Short task -
Write out the rows below exactly, everything from the start of the rows down to the line containing "Action: pyautogui.click(x=154, y=106)", and leave the pictures out of your answer.

Exercise data -

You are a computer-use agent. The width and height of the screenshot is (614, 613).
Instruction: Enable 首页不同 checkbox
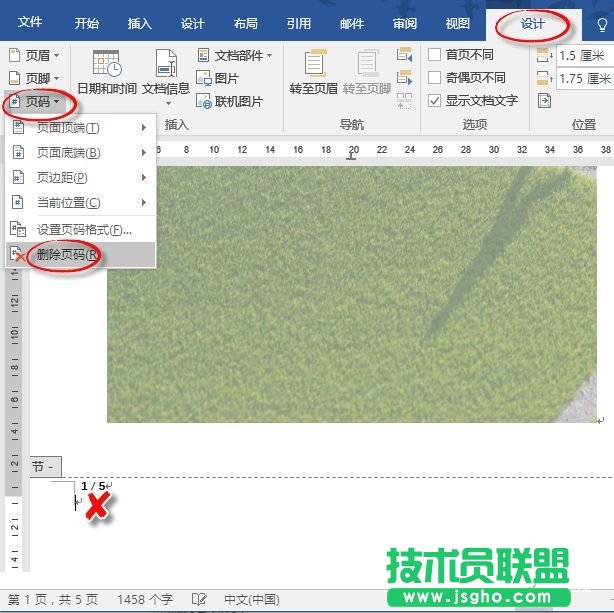tap(435, 55)
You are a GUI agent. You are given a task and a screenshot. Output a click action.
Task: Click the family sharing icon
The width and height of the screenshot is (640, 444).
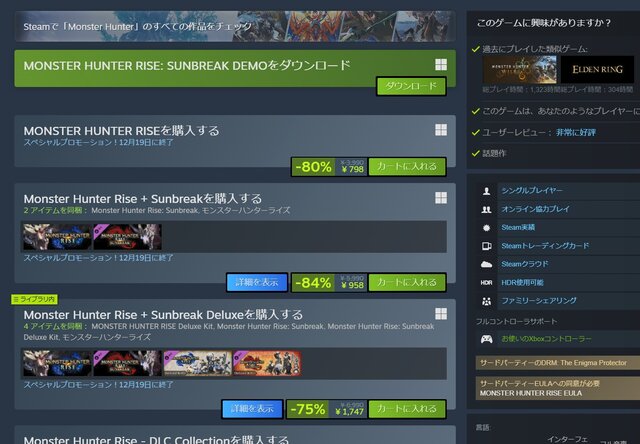point(487,301)
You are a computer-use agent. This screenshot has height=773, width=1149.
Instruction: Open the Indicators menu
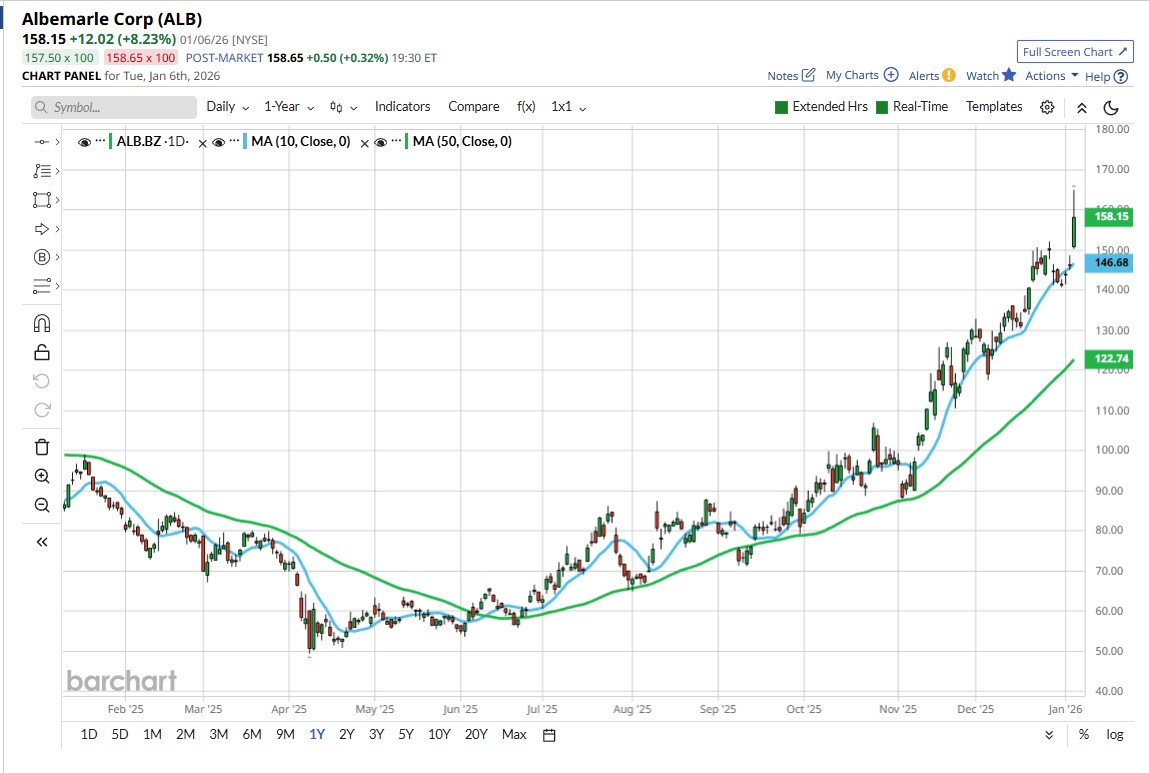pyautogui.click(x=402, y=107)
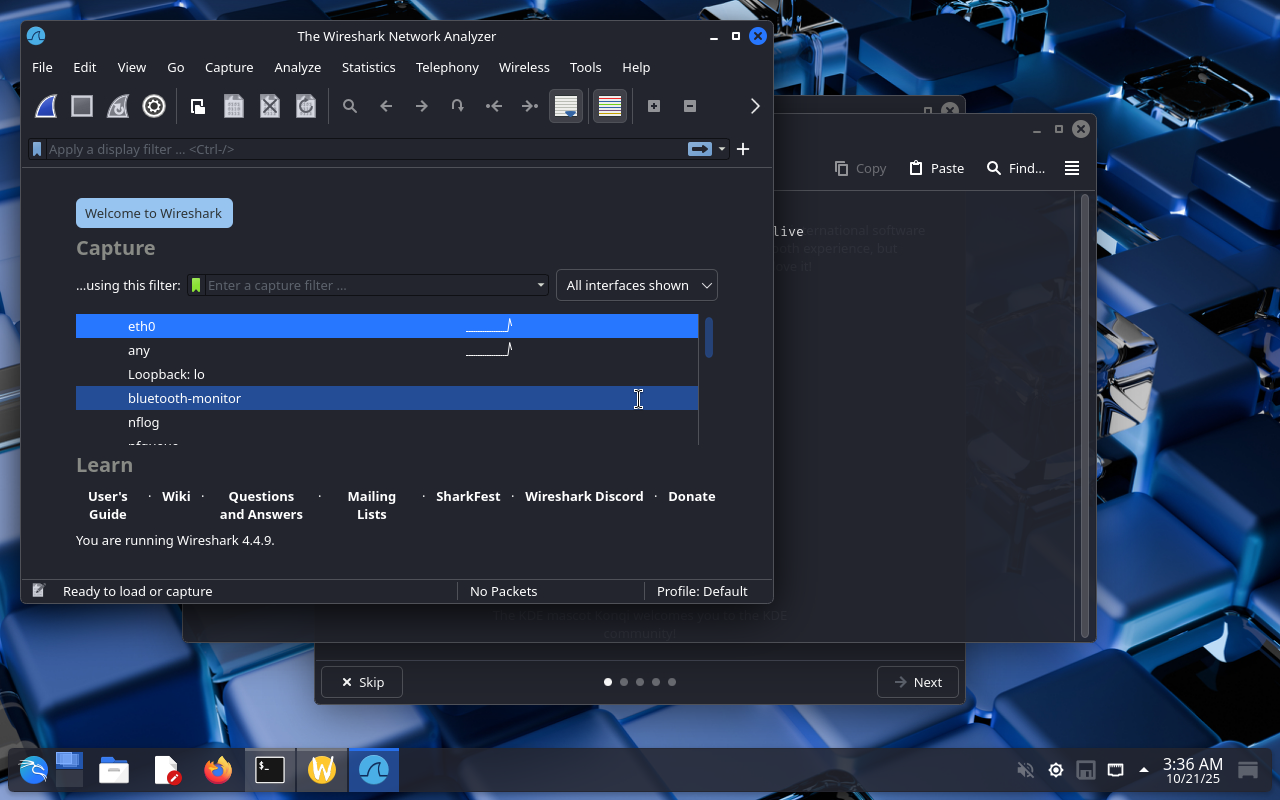This screenshot has width=1280, height=800.
Task: Open capture options gear icon
Action: pyautogui.click(x=154, y=106)
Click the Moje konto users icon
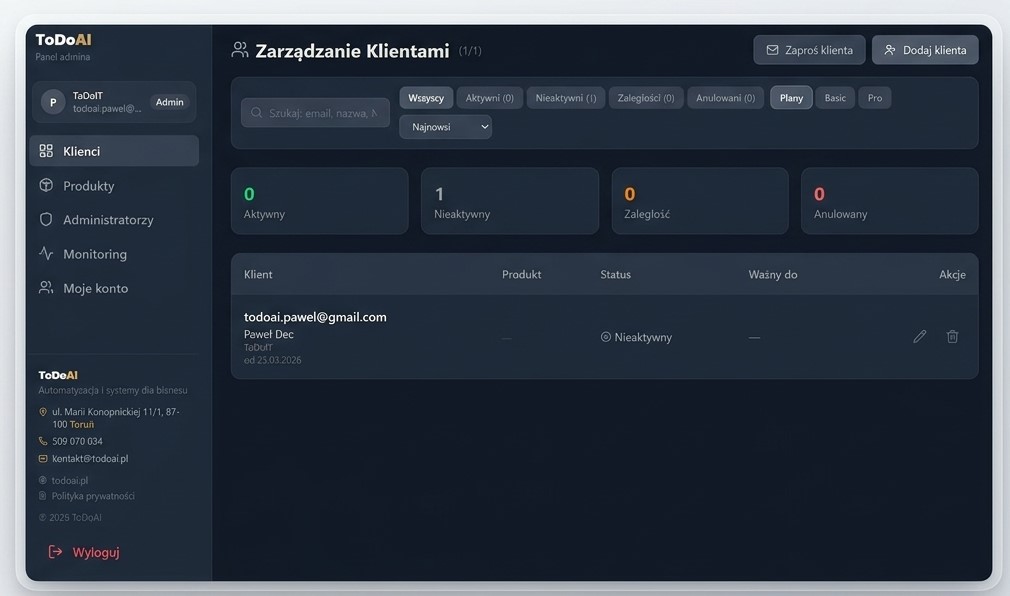The image size is (1010, 596). (x=46, y=288)
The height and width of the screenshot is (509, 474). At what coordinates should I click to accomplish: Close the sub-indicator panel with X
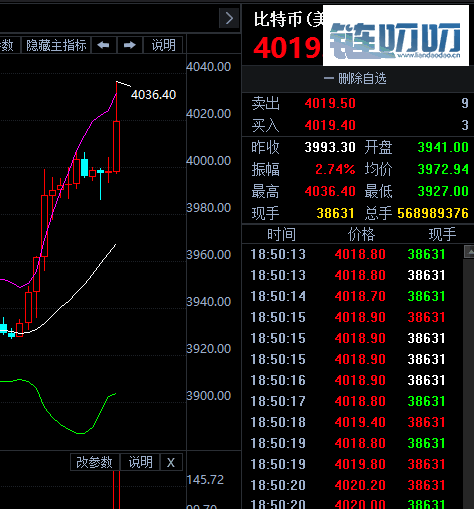click(x=171, y=462)
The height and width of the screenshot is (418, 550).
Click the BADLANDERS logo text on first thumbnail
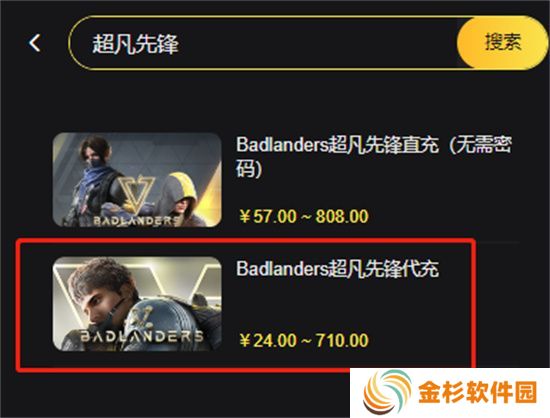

Written solution -
You are a computer-use agent. The width and height of the screenshot is (614, 613).
Instruction: Enable 首页不同 checkbox
tap(435, 55)
You are a GUI agent. You are given a task and a screenshot. Output a click action.
Task: Click the family sharing icon
The width and height of the screenshot is (640, 444).
point(487,301)
You are a computer-use agent. This screenshot has height=773, width=1149.
Instruction: Open the Indicators menu
pyautogui.click(x=402, y=107)
This screenshot has width=1280, height=800.
Task: Open capture options gear icon
Action: pyautogui.click(x=154, y=106)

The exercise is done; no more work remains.